[Collected data entries]
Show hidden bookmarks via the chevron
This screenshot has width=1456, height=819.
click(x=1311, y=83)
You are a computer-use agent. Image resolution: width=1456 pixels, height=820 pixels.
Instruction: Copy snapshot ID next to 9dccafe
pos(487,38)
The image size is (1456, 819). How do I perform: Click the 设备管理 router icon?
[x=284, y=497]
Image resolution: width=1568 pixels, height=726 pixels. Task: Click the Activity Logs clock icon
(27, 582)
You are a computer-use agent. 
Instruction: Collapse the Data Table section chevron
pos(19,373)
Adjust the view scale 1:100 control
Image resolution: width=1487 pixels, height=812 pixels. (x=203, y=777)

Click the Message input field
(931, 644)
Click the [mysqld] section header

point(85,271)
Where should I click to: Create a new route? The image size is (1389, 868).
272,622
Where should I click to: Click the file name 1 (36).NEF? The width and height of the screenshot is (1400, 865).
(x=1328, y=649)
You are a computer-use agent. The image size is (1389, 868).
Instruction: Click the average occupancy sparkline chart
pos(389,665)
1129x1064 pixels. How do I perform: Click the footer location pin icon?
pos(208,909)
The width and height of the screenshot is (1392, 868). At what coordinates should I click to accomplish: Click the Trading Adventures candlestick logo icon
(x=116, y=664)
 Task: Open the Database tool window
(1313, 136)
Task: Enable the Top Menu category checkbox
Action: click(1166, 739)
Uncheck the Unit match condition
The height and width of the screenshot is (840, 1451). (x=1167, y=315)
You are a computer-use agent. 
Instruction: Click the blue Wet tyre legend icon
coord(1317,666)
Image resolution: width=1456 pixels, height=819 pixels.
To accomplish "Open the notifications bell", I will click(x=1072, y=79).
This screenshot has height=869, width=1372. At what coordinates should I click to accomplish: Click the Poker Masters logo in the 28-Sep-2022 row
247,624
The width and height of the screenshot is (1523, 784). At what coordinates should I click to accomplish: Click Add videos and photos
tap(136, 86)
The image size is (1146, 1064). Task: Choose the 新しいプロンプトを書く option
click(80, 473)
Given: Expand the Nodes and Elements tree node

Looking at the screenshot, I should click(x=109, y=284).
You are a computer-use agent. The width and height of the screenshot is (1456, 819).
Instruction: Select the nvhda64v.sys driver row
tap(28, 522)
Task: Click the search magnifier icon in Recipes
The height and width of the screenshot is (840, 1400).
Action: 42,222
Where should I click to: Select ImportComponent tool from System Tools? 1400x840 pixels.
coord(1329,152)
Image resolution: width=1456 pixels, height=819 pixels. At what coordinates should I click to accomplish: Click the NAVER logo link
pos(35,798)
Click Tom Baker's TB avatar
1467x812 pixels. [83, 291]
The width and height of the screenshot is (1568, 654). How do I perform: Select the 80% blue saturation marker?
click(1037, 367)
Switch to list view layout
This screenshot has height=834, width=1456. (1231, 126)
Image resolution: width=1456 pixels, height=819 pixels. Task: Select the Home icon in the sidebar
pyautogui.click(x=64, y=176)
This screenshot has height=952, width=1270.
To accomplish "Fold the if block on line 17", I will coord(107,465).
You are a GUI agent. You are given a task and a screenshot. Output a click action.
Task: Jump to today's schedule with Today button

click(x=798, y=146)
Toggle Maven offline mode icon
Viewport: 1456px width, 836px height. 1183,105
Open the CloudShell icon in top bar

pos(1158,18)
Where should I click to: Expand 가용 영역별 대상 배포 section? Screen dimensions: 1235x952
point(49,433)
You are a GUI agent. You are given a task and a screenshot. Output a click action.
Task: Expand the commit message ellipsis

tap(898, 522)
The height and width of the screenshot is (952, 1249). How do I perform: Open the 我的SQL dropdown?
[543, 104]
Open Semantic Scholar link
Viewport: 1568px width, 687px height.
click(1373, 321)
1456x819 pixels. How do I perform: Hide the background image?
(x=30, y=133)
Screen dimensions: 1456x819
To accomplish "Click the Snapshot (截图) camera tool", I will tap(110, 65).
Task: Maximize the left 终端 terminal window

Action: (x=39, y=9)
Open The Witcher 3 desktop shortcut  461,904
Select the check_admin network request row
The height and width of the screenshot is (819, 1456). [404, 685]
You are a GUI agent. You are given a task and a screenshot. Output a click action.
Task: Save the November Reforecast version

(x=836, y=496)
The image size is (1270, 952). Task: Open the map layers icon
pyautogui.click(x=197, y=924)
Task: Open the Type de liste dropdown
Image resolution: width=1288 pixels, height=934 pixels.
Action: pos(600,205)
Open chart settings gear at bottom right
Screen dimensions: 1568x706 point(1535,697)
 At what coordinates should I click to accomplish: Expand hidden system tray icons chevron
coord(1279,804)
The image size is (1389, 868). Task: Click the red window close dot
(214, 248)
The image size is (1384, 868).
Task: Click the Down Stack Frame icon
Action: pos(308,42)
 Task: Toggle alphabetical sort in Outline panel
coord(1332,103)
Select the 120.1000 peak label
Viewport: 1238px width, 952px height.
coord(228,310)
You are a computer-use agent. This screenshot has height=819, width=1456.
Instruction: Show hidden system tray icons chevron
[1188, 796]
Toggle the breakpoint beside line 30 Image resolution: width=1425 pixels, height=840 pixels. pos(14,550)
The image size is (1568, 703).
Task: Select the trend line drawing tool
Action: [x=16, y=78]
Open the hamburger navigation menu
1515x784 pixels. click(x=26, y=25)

## DESCRIPTION OF THE TASK
Restate word for word the entries above, starting at the line with "Open Semantic Scholar link" and ending at the line with "Open The Witcher", inclusive, and no others.

## WRITTEN REPLY
Open Semantic Scholar link
Viewport: 1568px width, 687px height.
click(1373, 321)
1456x819 pixels. How do I perform: Hide the background image?
(x=30, y=133)
Screen dimensions: 1456x819
To accomplish "Click the Snapshot (截图) camera tool", I will tap(110, 65).
Task: Maximize the left 终端 terminal window

Action: (x=39, y=9)
Open The Witcher 3 desktop shortcut  461,904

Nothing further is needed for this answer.